- [Try it] In the forum excerpt about splitting merge Phi nodes, what does `LoadNode::split_through_phi` require that prevents it from running before `split_unique_types` without changes?

- [Excerpt]
Hi @iwanowww - Thank you for clarifying things! 

After much thought and some testing, I think I can make the RAM node go away and achieve the results I want. Below are some additional comments & the overall approach that I'm going to switch to.

- `LoadNode::split_through_phi` requires `is_known_instance_field` and therefore can't be run before `split_unique_types` without changes.

-  I think splitting the merge Phi as part of `adjust_scalar_replaceable_state` might be the best place to create the value Phi for the fields. However, if the merge Phi is used by a SafePoint/UncommonTrap then it's necessary to also create a `SafePointScalarObjectNode` (SSON). As you know, there is already logic to create SSON as part of `PhaseMacroExpand::scalar_replacement`. So, we have to decide if it's best to re-use the code in `PhaseMacroExpand::scalar_replacement` in `adjust_scalar_replaceable_state` or if we want to add new code to create SSON for merge Phis in `PhaseMacroExpand::scalar_replacement`. Here are the Pros & Cons of the two options I mentioned above:
   - Create SSON in `adjust_scalar_replaceable_state`:
            Pros: all logic to split phi is centered in one place.

- [Information supplied]
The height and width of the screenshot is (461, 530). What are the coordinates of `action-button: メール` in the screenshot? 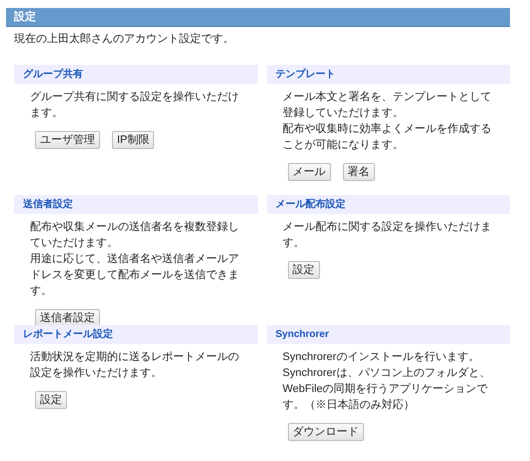 It's located at (309, 172).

- [Response] It requires `is_known_instance_field`.